After this step, you should understand…

• … how to replace a Spring bean invocation with an event publication to increase the cohesion of an application module.

• … how that affects testing in a way that they stay focused on the module to test as the side effect ends in that very module.

Preparation

• $ git checkout step/2

• Run ModularityTests.renderDocumentation().

Intro

• We register a domain event from Order.complete() and implicitly publish it through the ….save(…) call on the repository.

• We removed the dependency from OrderManagement to Inventory.

• We changed our test case to remove the mock for Inventory and rather test for the event publication only. The side effect of the business operations ends within the module.

• The event publication and listening is reflected in the generated documentation.

Observation

• Integration model changed

• Consistency guarantees stay the same (Inventory can break transaction)

Step 3 — Switch to @ApplicationModuleListener

Preparation

• $ git checkout step/3

• Run ModularityTests.renderDocumentation().

Intro

• Show Inventory.updateStock(OrderCompletedEvent) and discuss how the behavior changed.

• Show OrderIntegrationTests.completionCausesEventPublished(Scenario) and discuss Scenario API.

Observation

• Eventually-consistent application module integration model

• Support for integration testing such an integration

Segue

• How does that change the consistency guarantees?

• What if an asynchronous, transactional event listener fails?

Step 4 — Event Publication Registry

Goals

After this step, you should understand…

• … how handling events in an asynchronous, transactional event listener might be subject to data loss unless handled properly

• … how to use Spring Modulith’s event publication registry implementation to prevent this

Preparation

• $ git checkout step/4

Intro

• Slides on transactional application events.

Observations

• Show added dependencies

• Show EventPublicationRegistryTests

  • Registers a failing, asynchronous, transactional event listener

• Execute EventPublicationRegistryTests

  • Log output shows registry tables created and populated

  • Shutdown shows outstanding event publications

Step 5 — Actuators

Goals

After this step you should understand… * … how the functional architecture implemented in the codebase can be exposed to the runtime platform.

Preparation

• $ git checkout step/5

Intro

• Additional dependencies added in the POM.

• modulith actuator was registered for web exposure in application.properties.

Observations

• Run the application with the actuator profile enabled (./mvnw spring-boot:run -Pactuator).

• Point the browser to http://localhost:8080/actuator. Show how the modulith resource is exposed. Follow the link and show how the JSON exposes the dependency structure in machine readable format.
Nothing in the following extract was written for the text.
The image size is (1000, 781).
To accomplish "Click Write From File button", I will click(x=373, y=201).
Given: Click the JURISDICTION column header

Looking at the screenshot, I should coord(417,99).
• Show in the logs how the actuators were bootstrapped and the Spring Modulith application module model was bootstrapped asynchronously.

Step 6 — Observability

Preparation

• $ git checkout step/6

Step 7 — Test optimizations

Preparation

• $ git checkout step/7

Intro

• Make change to inventory.

• Run tests on the command line ./mvnw clean test.

Observations

• Spring Modulith modifies test execution to only run tests that need to be executed.

Nerd Stuff

A couple of useful scripts to be found in etc:

• prepare-talk.sh — opens a browser pointing to the documentation source file. Make sure you have an Asciidoctor plugin installed to let the rendered view show up.

• publish.sh — pushes current state, retags commits and pushes those as well.

• remove-remote-tags.sh — Removes all step tags from the remote repository.

• retag.sh — execute each time you change something about an individual commit to update the steps/… tags to be used in demos.

• test-all-commits.sh — runs the Maven build for all commits of the main branch.

• test-all-tags.sh — runs the Maven build for all step/… tags.